Web Scraping and APIs Part III: Web Scraping for dummies

by Lily Unsworth

Last time we discussed APIs, and what can be gained through using them. But what do you do if a website has no API? Don’t panic! You can just download the HTML from the site itself. Not as bad as it sounds, trust me.

Before you start scraping a website, the first thing you need to do is check the Terms of Service of the website you want to scrape. Not all websites want you to have access to their data, and if you do so without their permission then you might end up in a bit of hot water. Some websites will allow you to scrape them depending on what you’re using the data for: if you want it for commercial use then this might be another no-no. It’s best to be sure before you start downloading a whole load of data you’re not supposed to.

Once you’ve checked and you’re sure you’re allowed, then you can set about thinking about the website itself. What you’ll be doing with web-scraping is extracting the HTML that you see when you access the web site. It won’t look pretty, because you won’t get the CSS, and it won’t move around because you won’t get the JavaScript. With Alteryx, it’s super easy to do this, and all you need is the URL and the download tool.

The hard work starts when you then try to parse out which parts of the HTML are relevant to your project, i.e. which <tags> hold the information you want to put into columns. As you can see from the workflow below, it takes a lot more to parse out than to download.

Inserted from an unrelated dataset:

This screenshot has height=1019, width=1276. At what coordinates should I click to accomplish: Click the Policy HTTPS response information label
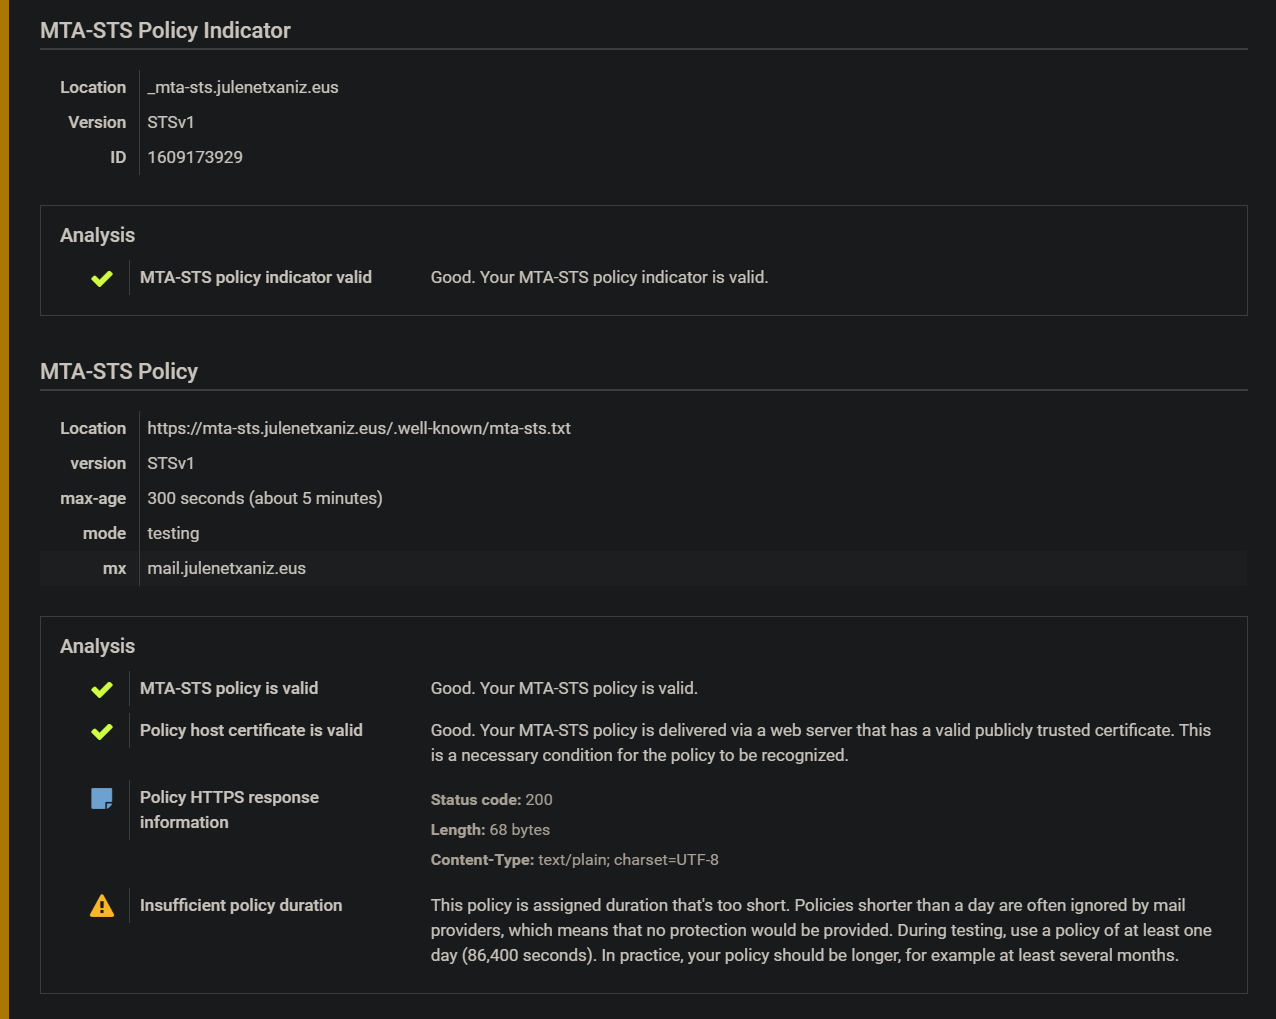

The way to work out which parts of the HTML you want is by inspecting the page. Different browsers might call this different things, but if you right click and choose Inspect/Inspect Element/similar then something like the following should come up:

Once you’ve got the inspect tool up, you can search by hovering over the code itself in the inspect panel, which will highlight the elements on the page. Alternatively, toggle on the “highlight” button so that when you hover over the parts of the page you want, the corresponding code will be highlighted. Sometimes you might find little nuggets in the code from the developers, here’s a job opportunity we spotted:

When you’ve worked out which tags contain your information, use RegEx to parse out the data that sits between them. You might have to do a bit more cleaning, but you should now have the information you wanted…and there’s your first web scrape! You will probably find when you parse out a specific tag that it brings through other information you didn’t want. Expanding your RegEx to include the class or id of elements will help you narrow it down. You could also use just the class identifier, or really anything else that is unique to the piece of HTML you want.

 

The Price Problem

As I mentioned way back in Part I, if a website loads dynamically, then it will not be possible to scrape it using Alteryx without getting into some coding. As that is beyond the scope of this blog, we’ll stick to “dynamic websites can’t be scraped”. This is a problem Gheorghie and I had during a web-scraping project set for us by Ben, when we were unable to extract the price from the booking.com website.

Our solution on the day, in the interests of time, was to add in a randomly calculated price for each hotel with a formula tool. This allowed us to output a complete data set and produce a simple viz, even if the price was not technically accurate. Sometimes, one of the lessons in the DS involves correctly scoping a project, and a proof of concept delivered in time might be better than a perfectly completed piece of work delivered late (that’s what I’ll tell myself anyway!). Our rudimentary output can be seen here.

Thankfully, Andre and Robbin were around to help solve the mystery of the missing prices. It turns out the prices on the website are loaded asynchronously. What that means is that the price information is loaded after the rest of the HTML, so updates automatically if anything changes: full explanation of the how and why here. This allows the website to respond to requests which may be generated by other users, so in this example if someone else books a hotel and it becomes sold out.

When Alteryx downloads the data, it does so too quickly for the asynchronous data to load, hence why price is not brought through into the final dataset. To overcome this, Robbin added the browser to the Headers section. This opens to website on Chrome in the background, allowing the website to fully load before Alteryx downloads the data.

Configuring the Headers section in the download tool

 

And so the trilogy ends! Hope it’s helped in getting started with either or both, any questions let me know.